Większość spośród oskarżonych miała niewiele ponad 20 lat. Wśród nich była jedna kobieta, znalazł się także radny gminy Puńsk poprzedniej kadencji.
Puńska grupa "wpadła" w sierpniu w miejscowości Majdan Lipowiecki w woj. podkarpackim, (dlatego też są sądzeni w Lubaczowie w Podkarpackiem). Straż Graniczna zatrzymała wtedy 26 Wietnamczyków oraz siedmiu organizatorów przerzutu. Dopiero w śledztwie okazało się, że zaangażowanych w przestępczą działalność jest jedenaście osób.
Mieszkańcy Puńska mieli przewieźć imigrantów w głąb kraju, do punktu, skąd Wietnamczycy mieli trafić do Holandii. Za przeprowadzenie przez "zieloną granicę" jednego człowieka grupa otrzymywała 500 dolarów. Zwykle miała do podziału ok. 10 tysięcy dolarów za jedną akcję.
Prokuratura uważa, że grupa działała co najmniej od początku 2002 roku. Pogranicznicy wpadli na jej trop w marcu, ale nie udało się zatrzymać organizatorów przerzutu, tylko samych imigrantów. W lipcu grupie udało się przeprowadzić przez granicę dwudziestu Azjatów, ale straż graniczna zbyt późno się o tym dowiedziała.

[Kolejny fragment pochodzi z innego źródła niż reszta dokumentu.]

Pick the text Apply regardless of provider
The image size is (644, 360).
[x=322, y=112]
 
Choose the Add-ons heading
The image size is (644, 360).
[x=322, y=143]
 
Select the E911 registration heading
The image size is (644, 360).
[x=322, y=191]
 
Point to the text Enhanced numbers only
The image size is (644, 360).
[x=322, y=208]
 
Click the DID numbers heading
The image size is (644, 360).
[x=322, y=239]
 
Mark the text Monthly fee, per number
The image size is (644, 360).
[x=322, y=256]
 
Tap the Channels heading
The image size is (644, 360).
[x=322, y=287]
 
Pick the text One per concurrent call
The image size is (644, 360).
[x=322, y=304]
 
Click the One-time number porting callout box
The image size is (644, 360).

Według organów ścigania, grupa z Puńska z powodu uszczelnienia granicy polsko-litewskiej przeniosła się na granicę z Ukrainą. Pięć lat temu w Puńsku została zlokalizowana strażnica, przeciwko której bardzo głośno protestowała mniejszość litewska. Straż Graniczna podkreślała, że do tego czasu głównie tamtędy przechodziła ludzka kontrabanda.